[Start of Attachment]
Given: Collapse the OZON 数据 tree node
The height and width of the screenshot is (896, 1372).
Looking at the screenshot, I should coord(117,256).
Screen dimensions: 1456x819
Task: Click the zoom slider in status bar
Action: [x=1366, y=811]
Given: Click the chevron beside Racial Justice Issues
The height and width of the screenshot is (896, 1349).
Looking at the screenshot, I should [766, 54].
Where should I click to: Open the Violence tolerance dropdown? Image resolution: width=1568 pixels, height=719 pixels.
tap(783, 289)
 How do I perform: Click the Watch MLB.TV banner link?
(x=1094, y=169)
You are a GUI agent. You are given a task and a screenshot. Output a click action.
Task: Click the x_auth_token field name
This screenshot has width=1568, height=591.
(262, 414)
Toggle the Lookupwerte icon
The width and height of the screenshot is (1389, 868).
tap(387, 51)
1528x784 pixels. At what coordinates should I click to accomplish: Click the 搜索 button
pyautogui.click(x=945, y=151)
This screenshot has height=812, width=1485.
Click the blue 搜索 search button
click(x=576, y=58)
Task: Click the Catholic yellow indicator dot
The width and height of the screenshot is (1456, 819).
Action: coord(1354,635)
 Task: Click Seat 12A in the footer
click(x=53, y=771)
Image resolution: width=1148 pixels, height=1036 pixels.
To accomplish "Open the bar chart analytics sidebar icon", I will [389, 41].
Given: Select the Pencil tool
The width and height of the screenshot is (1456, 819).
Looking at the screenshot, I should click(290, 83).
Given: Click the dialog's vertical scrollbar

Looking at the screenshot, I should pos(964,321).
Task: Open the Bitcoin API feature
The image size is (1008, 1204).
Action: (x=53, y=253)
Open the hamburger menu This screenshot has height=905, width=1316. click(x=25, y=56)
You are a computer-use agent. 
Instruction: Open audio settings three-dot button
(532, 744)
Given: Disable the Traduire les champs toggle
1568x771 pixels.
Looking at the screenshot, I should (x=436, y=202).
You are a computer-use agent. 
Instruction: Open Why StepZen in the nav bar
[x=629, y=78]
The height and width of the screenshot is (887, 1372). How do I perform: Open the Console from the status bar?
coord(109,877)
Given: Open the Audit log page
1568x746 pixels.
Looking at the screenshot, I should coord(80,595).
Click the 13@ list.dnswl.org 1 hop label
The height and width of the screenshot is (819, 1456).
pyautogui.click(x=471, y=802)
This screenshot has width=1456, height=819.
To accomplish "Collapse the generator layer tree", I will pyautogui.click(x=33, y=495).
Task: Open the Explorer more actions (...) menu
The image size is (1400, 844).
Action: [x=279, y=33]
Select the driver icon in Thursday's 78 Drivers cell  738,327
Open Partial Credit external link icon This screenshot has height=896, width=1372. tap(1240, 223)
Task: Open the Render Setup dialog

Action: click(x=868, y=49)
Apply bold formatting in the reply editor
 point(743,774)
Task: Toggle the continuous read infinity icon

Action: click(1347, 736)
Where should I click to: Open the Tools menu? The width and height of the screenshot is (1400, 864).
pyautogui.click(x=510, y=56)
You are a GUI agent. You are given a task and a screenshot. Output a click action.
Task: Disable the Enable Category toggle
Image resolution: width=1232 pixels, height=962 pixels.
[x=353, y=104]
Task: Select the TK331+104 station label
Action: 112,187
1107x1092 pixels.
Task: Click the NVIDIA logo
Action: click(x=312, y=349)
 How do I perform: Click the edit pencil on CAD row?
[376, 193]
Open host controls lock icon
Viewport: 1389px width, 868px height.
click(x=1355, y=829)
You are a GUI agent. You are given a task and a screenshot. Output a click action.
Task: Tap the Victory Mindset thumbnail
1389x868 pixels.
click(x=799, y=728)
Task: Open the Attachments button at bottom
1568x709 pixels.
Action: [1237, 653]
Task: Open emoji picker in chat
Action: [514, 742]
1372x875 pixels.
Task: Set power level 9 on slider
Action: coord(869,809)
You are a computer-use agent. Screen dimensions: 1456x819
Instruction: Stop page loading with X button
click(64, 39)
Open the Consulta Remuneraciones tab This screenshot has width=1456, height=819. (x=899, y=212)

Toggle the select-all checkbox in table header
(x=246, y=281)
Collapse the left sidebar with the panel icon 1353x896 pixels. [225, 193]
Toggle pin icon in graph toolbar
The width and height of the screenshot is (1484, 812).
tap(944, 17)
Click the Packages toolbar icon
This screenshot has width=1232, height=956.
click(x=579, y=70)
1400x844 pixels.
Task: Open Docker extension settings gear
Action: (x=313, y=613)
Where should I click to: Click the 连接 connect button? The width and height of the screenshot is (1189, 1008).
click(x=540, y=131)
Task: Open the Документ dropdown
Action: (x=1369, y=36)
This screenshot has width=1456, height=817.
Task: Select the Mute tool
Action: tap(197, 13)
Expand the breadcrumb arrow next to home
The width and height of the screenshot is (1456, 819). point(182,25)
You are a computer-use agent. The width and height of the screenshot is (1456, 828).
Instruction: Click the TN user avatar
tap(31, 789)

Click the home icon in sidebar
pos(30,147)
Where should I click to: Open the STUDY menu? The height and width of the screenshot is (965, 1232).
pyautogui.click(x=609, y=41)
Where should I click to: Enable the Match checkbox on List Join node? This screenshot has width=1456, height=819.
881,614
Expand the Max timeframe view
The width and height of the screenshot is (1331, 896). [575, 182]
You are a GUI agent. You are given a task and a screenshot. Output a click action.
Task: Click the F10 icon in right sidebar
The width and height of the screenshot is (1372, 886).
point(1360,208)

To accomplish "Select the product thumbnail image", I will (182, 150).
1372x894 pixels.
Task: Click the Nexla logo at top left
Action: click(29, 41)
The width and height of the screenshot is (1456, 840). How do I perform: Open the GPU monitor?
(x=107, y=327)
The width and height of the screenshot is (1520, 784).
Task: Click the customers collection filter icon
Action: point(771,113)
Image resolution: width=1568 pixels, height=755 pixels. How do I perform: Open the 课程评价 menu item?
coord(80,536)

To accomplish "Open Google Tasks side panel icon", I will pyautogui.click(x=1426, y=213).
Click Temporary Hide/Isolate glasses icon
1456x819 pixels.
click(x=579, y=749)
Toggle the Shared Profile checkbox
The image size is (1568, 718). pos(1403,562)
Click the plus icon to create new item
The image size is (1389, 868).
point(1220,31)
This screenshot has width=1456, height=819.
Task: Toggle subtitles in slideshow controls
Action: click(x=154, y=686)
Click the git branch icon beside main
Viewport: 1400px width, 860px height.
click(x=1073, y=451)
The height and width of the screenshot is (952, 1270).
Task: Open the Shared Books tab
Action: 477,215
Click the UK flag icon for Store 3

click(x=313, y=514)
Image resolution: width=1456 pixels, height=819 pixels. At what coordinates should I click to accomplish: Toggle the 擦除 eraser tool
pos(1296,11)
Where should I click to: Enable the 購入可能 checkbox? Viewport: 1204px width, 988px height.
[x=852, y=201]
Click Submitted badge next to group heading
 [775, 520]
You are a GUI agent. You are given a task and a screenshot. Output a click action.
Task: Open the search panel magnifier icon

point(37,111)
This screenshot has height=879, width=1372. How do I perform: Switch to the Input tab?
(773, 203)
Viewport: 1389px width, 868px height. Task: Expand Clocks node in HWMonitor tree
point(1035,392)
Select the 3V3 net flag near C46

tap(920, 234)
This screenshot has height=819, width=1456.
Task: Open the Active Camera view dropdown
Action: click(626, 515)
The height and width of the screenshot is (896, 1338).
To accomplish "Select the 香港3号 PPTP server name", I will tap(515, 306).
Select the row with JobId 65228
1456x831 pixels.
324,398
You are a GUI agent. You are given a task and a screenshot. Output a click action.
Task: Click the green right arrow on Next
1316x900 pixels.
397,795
[End of Attachment]
■ WORK TO COMPLETE ■
Calculate how many lines of the material include the string "beside", and state that number by itself.

■ RESPONSE FOR THIS EXERCISE ■
2